The scenario. A study team at a university wants to know whether heavy smartphone use is associated with worse sustained attention in first-year students, and whether a simple "notifications-off" intervention measurably improves focus. They run a correlational survey phase and a small quasi-experiment, then combine the qualitative and quantitative findings.
Sessions exercised
Each phase below maps to specific course sessions. The tags throughout the page link back to the relevant session and to the matching interactive demo.
1 · Research question, constructs & hypotheses
A good study starts from one sharp question and a handful of falsifiable predictions — not a vague topic. Compare the textbook progression from a "topic" to a testable hypothesis.
From topic to question
- Topic: "phones and attention" — too broad to test.
- Question Q1 (correlational): Among first-year students, is higher daily smartphone screen-time associated with lower sustained-attention performance?
- Question Q2 (causal): Does silencing non-essential notifications for one week improve sustained attention relative to a no-change control?
Constructs → operational definitions
| Construct | Operationalization |
|---|---|
| Screen-time | 7-day mean of OS-reported daily minutes (Screen Time / Digital Wellbeing screenshot) |
| Sustained attention | d2-style cancellation task score: correct − errors over 5 min |
| Self-reported focus | 5-item scale, 5-pt Likert, mean of items |
| Notification load | # of push-enabled apps (count) |
Hypotheses
2 · Design: sampling, instrument & experiment
2.1 Sampling plan
The target population is first-year undergraduates at one university (≈ 1,200 students). A census is infeasible, so we sample.
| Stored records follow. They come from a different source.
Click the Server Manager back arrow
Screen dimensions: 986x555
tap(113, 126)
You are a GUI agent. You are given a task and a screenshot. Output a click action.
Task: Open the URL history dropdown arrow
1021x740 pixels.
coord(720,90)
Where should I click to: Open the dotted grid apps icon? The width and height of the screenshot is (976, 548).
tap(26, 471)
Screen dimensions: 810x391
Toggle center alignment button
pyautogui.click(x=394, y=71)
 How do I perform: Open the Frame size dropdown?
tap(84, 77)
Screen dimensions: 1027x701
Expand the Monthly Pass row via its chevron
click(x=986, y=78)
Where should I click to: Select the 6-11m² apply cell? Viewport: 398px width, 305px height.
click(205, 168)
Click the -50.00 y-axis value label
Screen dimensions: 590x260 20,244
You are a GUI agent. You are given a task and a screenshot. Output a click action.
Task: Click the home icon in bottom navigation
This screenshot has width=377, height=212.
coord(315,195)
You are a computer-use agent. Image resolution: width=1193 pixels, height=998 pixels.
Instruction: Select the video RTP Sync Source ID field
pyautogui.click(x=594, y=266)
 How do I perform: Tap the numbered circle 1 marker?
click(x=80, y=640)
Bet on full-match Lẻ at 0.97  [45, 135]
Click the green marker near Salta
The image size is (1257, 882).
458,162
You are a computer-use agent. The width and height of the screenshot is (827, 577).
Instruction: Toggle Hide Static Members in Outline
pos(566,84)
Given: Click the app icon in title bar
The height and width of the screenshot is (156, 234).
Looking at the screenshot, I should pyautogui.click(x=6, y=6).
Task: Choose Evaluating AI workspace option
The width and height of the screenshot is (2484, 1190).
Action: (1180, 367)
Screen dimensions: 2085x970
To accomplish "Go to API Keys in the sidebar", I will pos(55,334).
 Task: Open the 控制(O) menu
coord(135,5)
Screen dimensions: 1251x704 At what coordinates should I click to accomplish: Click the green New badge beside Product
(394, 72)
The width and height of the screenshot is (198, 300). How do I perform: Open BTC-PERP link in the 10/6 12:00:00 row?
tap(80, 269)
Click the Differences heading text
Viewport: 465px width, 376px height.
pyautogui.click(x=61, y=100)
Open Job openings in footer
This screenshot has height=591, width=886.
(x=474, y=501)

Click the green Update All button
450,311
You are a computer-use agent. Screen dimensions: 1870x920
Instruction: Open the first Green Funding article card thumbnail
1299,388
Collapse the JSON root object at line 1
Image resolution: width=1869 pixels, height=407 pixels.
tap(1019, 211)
We use stratified random sampling to guarantee the sample mirrors the population on a variable likely tied to the outcome (degree area).
- Frame: the registrar's first-year enrolment list (closest available list to the true population).
- Strata: degree area (STEM / business / humanities), since baseline study habits may differ.
- Within strata: simple random sampling, allocation proportional to stratum size.
- Target size: $n=180$ (see margin-of-error calc below); over-recruit to $n=210$ for ~15% attrition.
2.2 The questionnaire
A short instrument with mixed item types. Note the deliberate use of neutral wording, a reverse-scored item to catch straight-lining, and a behavioral anchor (the OS screenshot) so we are not relying on self-report alone.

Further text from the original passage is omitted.